**What you have to do**
Will you copy each of the entries below word for word?

[Start of Data provided]

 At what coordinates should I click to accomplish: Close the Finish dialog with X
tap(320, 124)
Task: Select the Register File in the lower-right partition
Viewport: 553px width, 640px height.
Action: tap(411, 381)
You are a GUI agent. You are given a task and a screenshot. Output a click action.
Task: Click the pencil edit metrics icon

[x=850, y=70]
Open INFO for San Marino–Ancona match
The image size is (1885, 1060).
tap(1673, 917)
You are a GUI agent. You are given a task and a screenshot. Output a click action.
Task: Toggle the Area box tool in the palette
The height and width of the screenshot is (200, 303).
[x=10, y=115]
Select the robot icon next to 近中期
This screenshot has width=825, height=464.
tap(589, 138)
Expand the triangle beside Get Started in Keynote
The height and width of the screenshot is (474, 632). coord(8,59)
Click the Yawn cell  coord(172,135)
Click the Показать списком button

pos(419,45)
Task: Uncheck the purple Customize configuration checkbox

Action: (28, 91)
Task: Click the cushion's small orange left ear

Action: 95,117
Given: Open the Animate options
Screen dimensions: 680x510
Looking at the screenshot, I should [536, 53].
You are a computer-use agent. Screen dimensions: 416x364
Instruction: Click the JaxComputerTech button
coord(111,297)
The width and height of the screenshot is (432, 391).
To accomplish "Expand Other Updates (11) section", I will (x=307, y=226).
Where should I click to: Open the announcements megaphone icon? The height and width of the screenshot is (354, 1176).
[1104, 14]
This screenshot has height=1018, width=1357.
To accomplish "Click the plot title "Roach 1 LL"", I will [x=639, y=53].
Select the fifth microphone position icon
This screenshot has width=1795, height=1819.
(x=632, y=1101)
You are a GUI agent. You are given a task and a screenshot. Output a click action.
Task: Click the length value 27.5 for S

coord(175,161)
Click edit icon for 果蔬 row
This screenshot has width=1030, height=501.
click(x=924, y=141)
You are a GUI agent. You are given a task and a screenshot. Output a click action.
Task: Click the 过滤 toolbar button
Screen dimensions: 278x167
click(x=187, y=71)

[End of Data provided]

**Exercise answer**
 At what coordinates should I click to accomplish: Close the Finish dialog with X
tap(320, 124)
Task: Select the Register File in the lower-right partition
Viewport: 553px width, 640px height.
Action: tap(411, 381)
You are a GUI agent. You are given a task and a screenshot. Output a click action.
Task: Click the pencil edit metrics icon

[x=850, y=70]
Open INFO for San Marino–Ancona match
The image size is (1885, 1060).
tap(1673, 917)
You are a GUI agent. You are given a task and a screenshot. Output a click action.
Task: Toggle the Area box tool in the palette
The height and width of the screenshot is (200, 303).
[x=10, y=115]
Select the robot icon next to 近中期
This screenshot has width=825, height=464.
tap(589, 138)
Expand the triangle beside Get Started in Keynote
The height and width of the screenshot is (474, 632). coord(8,59)
Click the Yawn cell  coord(172,135)
Click the Показать списком button

pos(419,45)
Task: Uncheck the purple Customize configuration checkbox

Action: (28, 91)
Task: Click the cushion's small orange left ear

Action: 95,117
Given: Open the Animate options
Screen dimensions: 680x510
Looking at the screenshot, I should [536, 53].
You are a computer-use agent. Screen dimensions: 416x364
Instruction: Click the JaxComputerTech button
coord(111,297)
The width and height of the screenshot is (432, 391).
To accomplish "Expand Other Updates (11) section", I will (x=307, y=226).
Where should I click to: Open the announcements megaphone icon? The height and width of the screenshot is (354, 1176).
[1104, 14]
This screenshot has height=1018, width=1357.
To accomplish "Click the plot title "Roach 1 LL"", I will [x=639, y=53].
Select the fifth microphone position icon
This screenshot has width=1795, height=1819.
(x=632, y=1101)
You are a GUI agent. You are given a task and a screenshot. Output a click action.
Task: Click the length value 27.5 for S

coord(175,161)
Click edit icon for 果蔬 row
This screenshot has width=1030, height=501.
click(x=924, y=141)
You are a GUI agent. You are given a task and a screenshot. Output a click action.
Task: Click the 过滤 toolbar button
Screen dimensions: 278x167
click(x=187, y=71)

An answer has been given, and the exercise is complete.